La réflexion sur le vieillissement est profonde et touchante. Le fils n’abandonne pas ses aînés mais il refuse de les laisser entrer dans sa sphère privée (impossible de se résoudre à les accueillir chez lui par exemple, car il sait que ce serait la fin de « son monde »). Au-delà, il pense à sa propre vieillesse, à la charge qu’il risque de devenir pour son fils. Son frère le persuade que la santé est leur bien le plus précieux et qu’il faut tout faire pour la préserver. Des flash-back ramènent Madang à son enfance, plus particulièrement aux délicieux repas que sa mère lui préparait. La cuisine devient une madeleine de Proust lui donnant plaisir et sourire, une éclaircie bienvenue dans un quotidien plein de nuages.
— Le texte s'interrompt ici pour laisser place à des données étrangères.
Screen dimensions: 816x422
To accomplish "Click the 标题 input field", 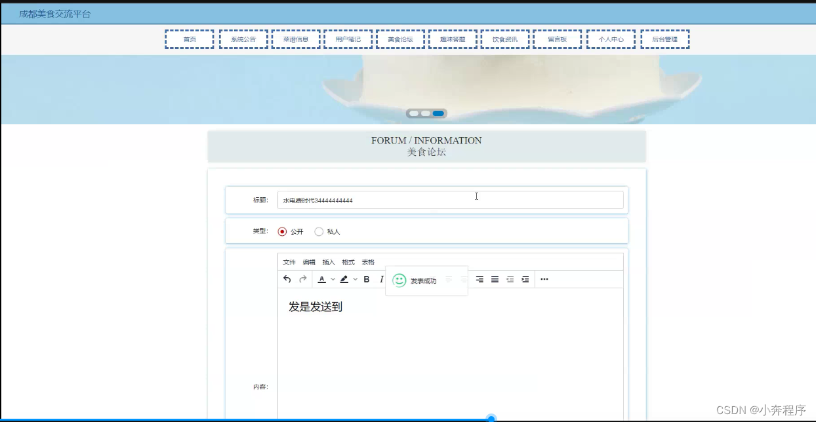I will (450, 201).
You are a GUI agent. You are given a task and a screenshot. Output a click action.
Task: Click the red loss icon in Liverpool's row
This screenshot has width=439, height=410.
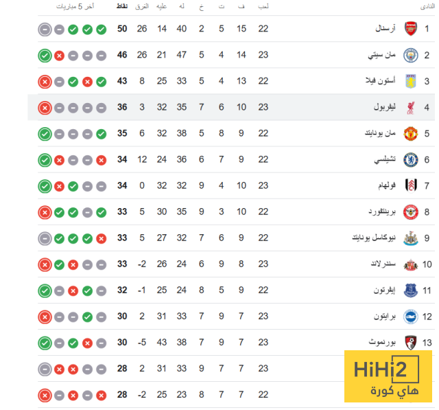pyautogui.click(x=45, y=108)
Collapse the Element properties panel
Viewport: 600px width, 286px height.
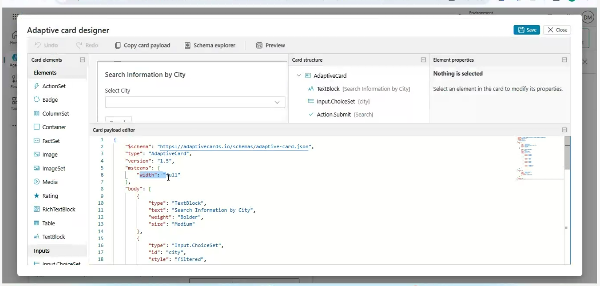click(564, 60)
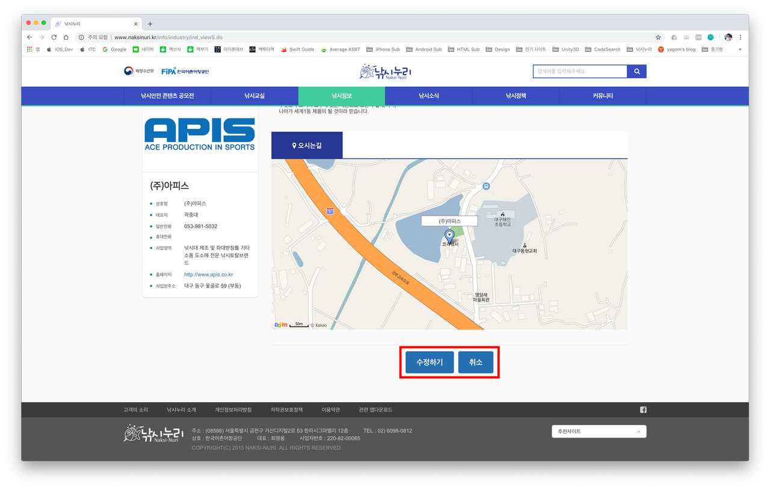Reload the page in the browser
This screenshot has height=489, width=770.
[x=54, y=37]
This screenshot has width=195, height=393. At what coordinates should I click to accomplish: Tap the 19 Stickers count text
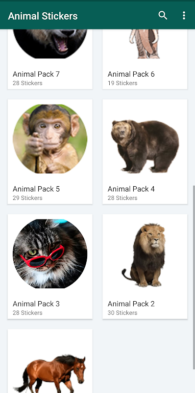click(122, 83)
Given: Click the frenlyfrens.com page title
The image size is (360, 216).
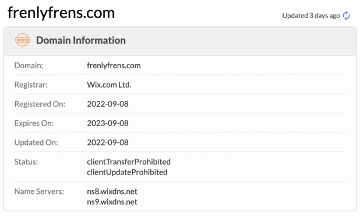Looking at the screenshot, I should tap(61, 13).
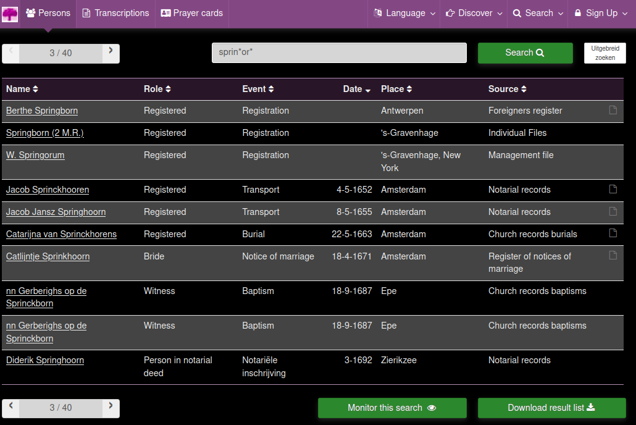Click the green Search button
Image resolution: width=636 pixels, height=425 pixels.
point(525,53)
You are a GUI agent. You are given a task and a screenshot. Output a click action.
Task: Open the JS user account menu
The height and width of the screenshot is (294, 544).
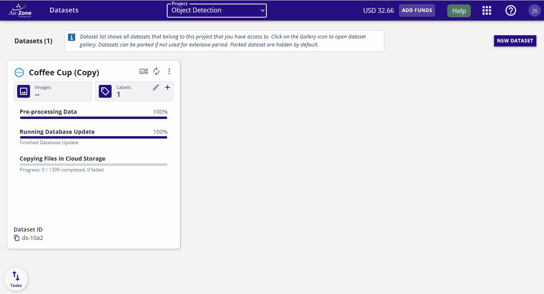click(x=535, y=10)
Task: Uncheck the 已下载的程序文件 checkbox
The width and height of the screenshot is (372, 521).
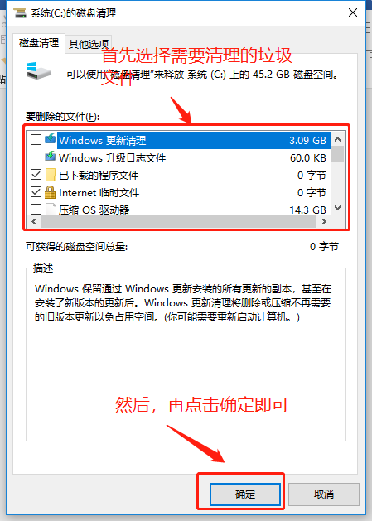Action: (x=36, y=175)
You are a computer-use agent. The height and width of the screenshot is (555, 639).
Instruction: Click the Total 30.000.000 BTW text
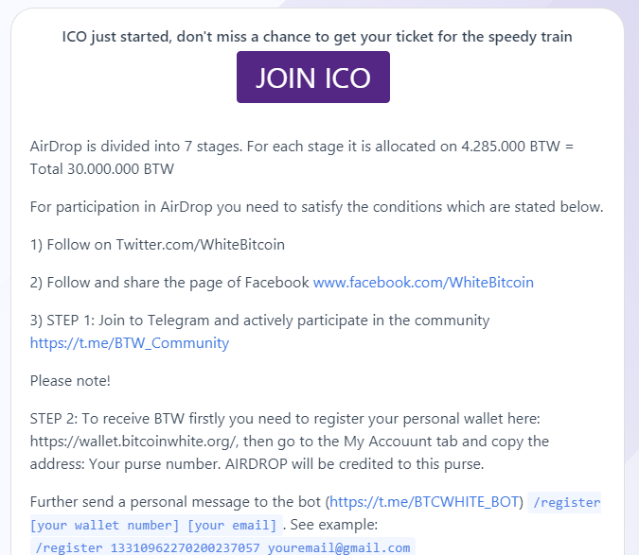[x=102, y=169]
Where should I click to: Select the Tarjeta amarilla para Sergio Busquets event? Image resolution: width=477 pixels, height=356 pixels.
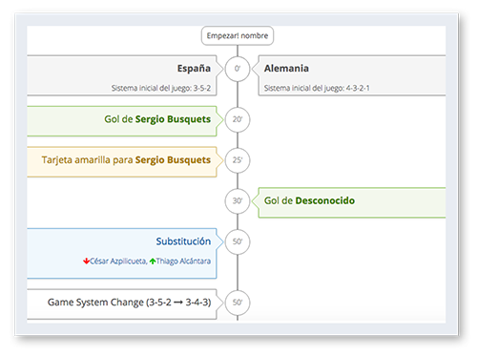(x=122, y=161)
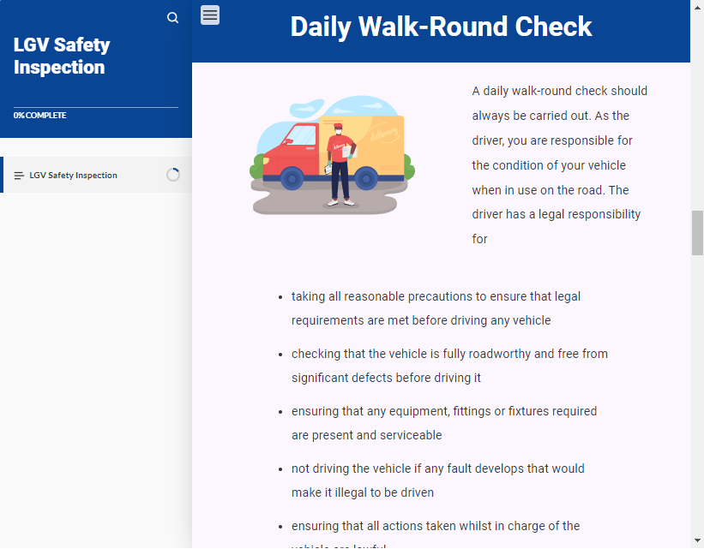Click the bullet about equipment, fittings or fixtures

(443, 423)
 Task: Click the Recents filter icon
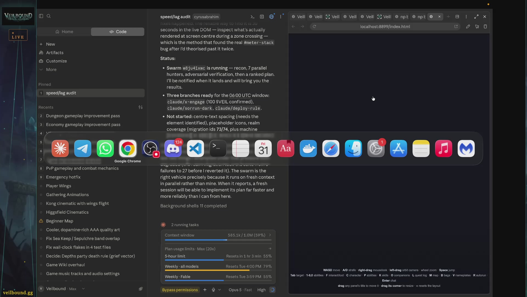pos(141,107)
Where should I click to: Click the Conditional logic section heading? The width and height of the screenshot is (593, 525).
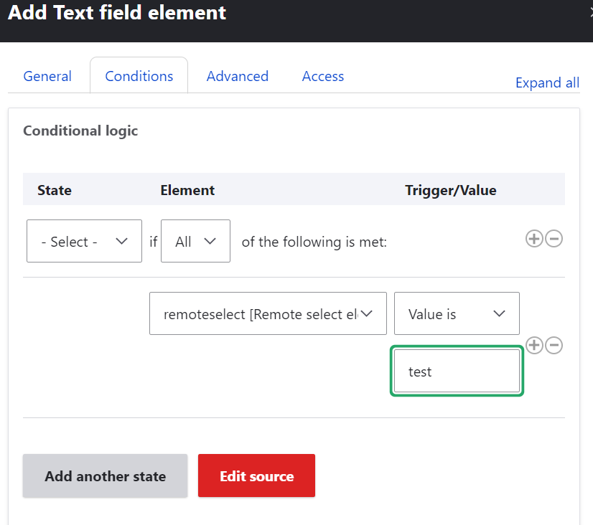pyautogui.click(x=80, y=131)
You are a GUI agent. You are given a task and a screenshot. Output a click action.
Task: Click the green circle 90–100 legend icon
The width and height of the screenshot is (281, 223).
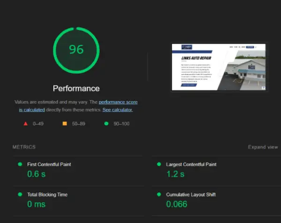(106, 124)
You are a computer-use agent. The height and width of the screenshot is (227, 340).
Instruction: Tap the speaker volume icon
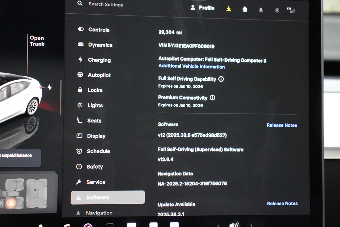234,224
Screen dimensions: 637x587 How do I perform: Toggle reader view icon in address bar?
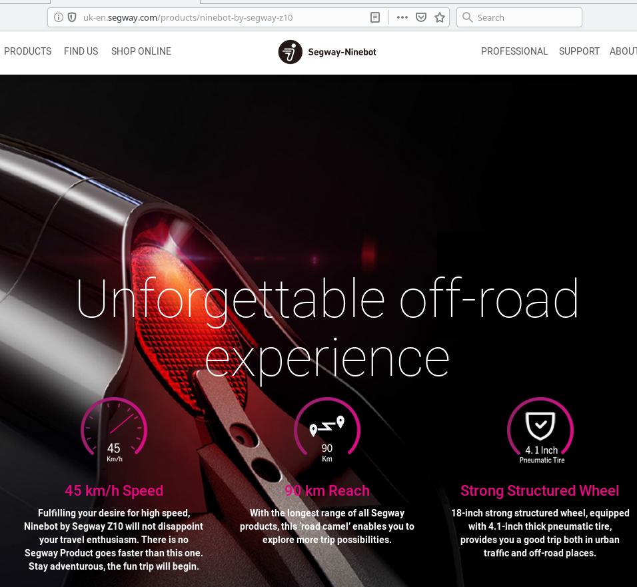coord(375,17)
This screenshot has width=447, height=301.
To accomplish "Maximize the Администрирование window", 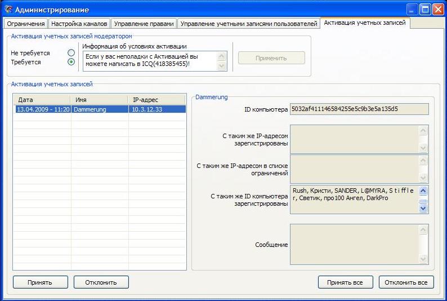I will (425, 10).
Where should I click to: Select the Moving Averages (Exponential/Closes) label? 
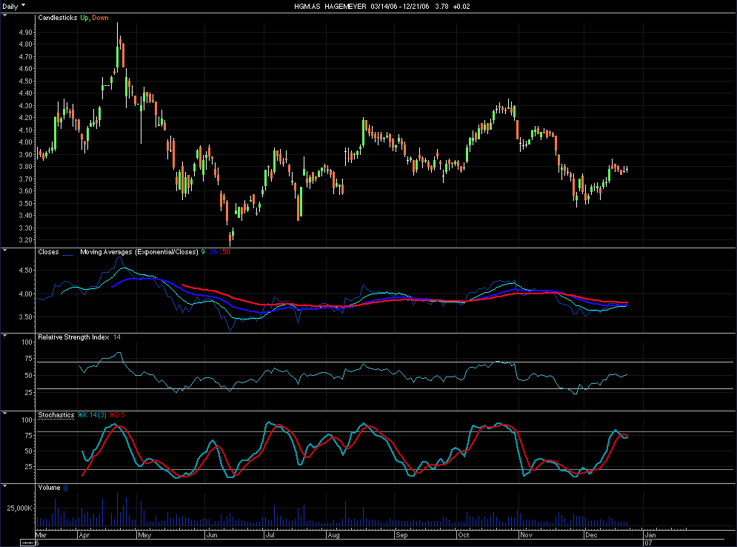tap(139, 252)
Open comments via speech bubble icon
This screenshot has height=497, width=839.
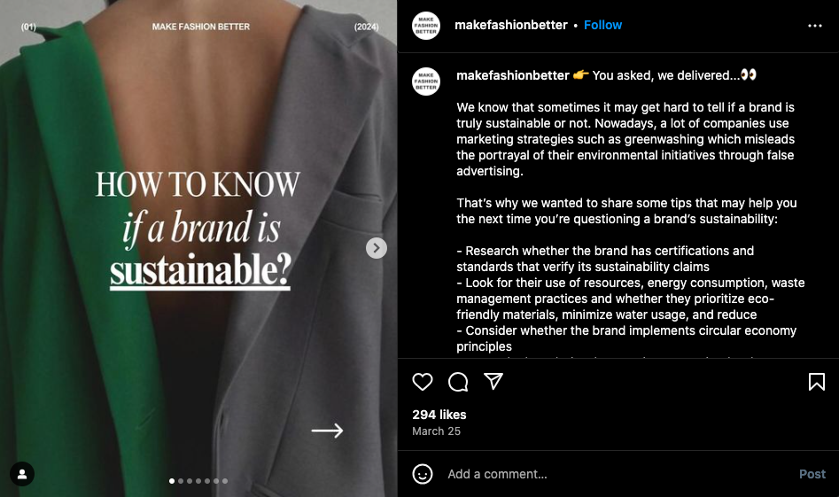pos(458,382)
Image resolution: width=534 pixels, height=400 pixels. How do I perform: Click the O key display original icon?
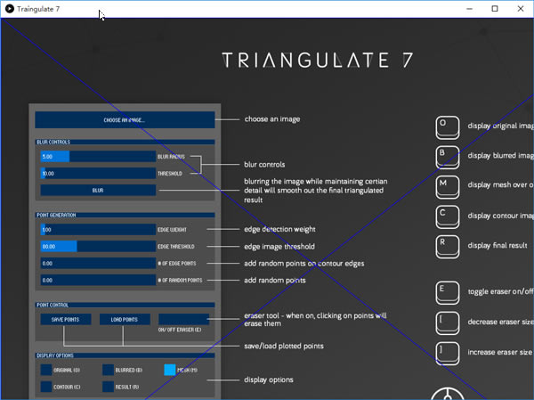coord(447,127)
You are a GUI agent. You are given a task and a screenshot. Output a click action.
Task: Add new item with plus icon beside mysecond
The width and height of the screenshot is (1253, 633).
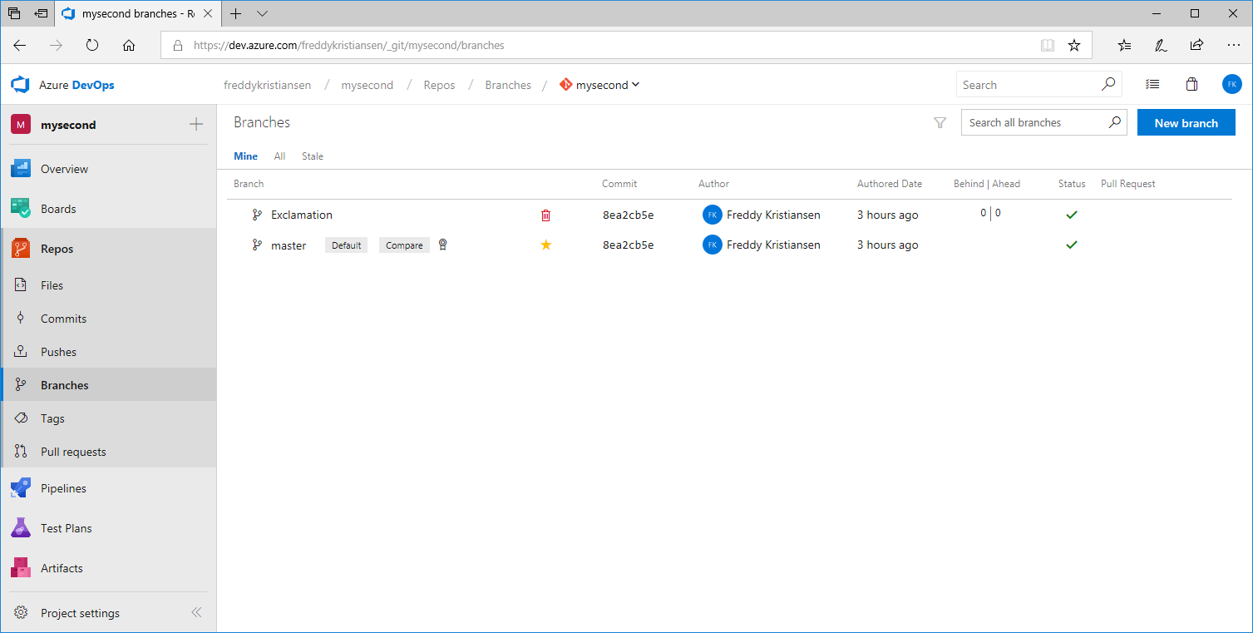click(x=196, y=125)
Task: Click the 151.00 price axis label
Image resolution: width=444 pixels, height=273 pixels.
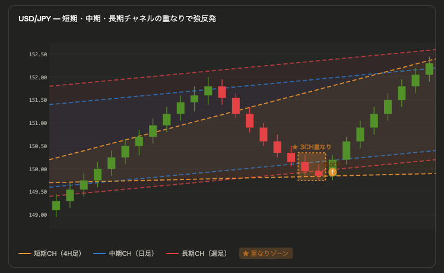Action: click(38, 123)
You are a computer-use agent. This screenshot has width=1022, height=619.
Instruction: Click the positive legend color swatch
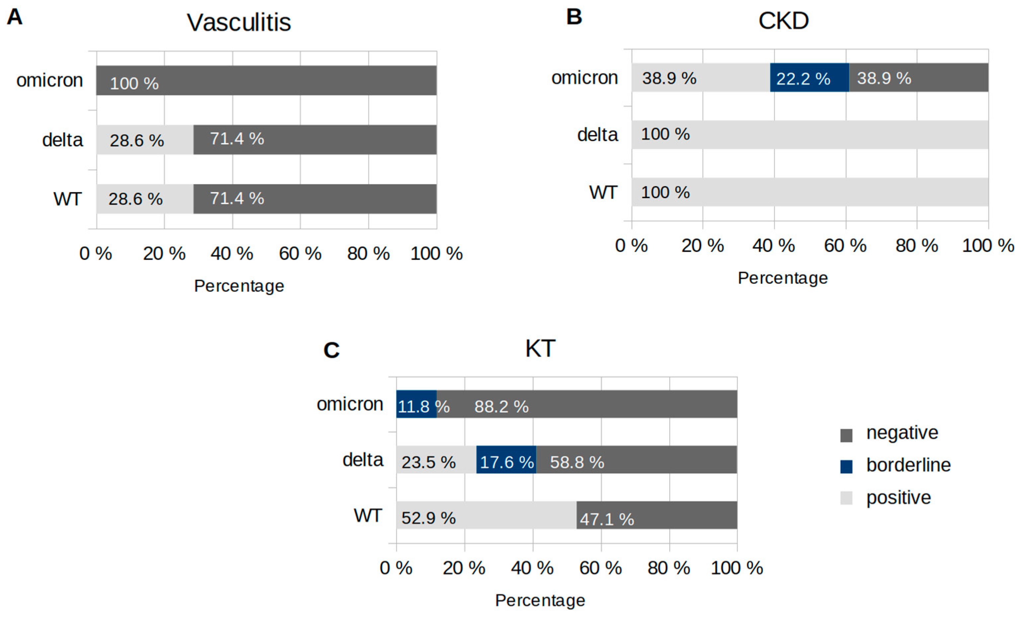[x=846, y=498]
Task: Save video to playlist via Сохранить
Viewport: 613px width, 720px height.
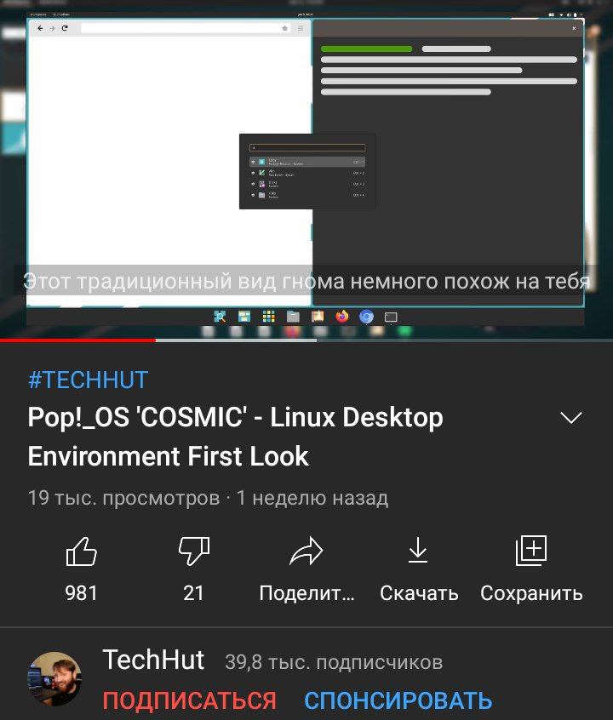Action: click(x=531, y=550)
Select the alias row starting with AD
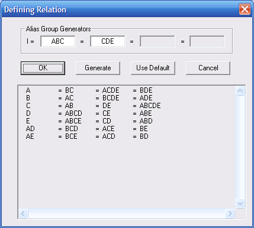The width and height of the screenshot is (254, 228). (87, 129)
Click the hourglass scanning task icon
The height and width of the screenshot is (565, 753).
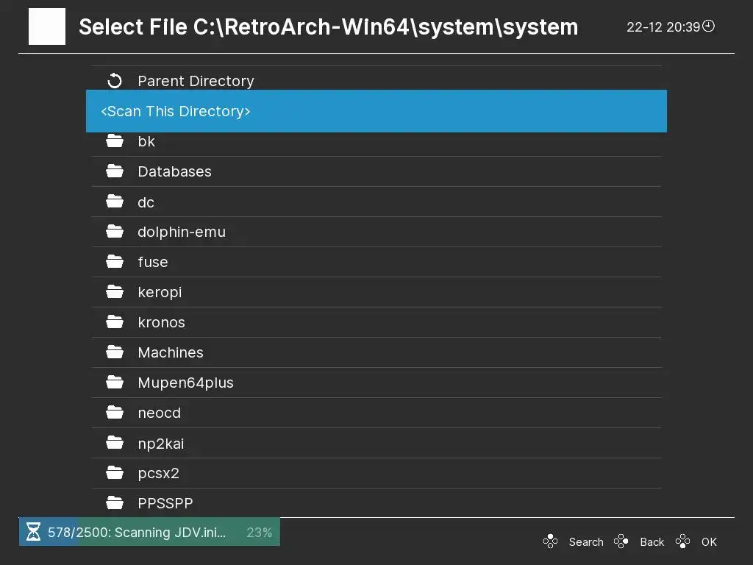pyautogui.click(x=33, y=532)
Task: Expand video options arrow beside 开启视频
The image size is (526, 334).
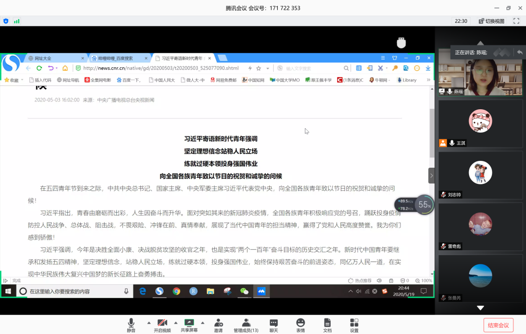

Le dessin est simple et va à l’essentiel, la narration est d’une redoutable efficacité et le noir et blanc donne au récit une sobriété bienvenue. Un album dont je n’attendais rien de particulier et qui a fait vibrer en moi une corde très sensible, me rappelant de douloureux et récents souvenirs. Je ne sais pas si l’histoire est autobiographique mais je l’ai trouvée d’une pudeur, d’une dignité et d’une honnêteté exemplaires. Sans aucun doute une des plus belles et inattendues découvertes de ce début d’année en matière de BD.
Le goût du Kimchi de Yeon-sik Hong (traduit du coréen par Mélissa David). Sarbacane, 2017. 360 pages. 19,50 euros.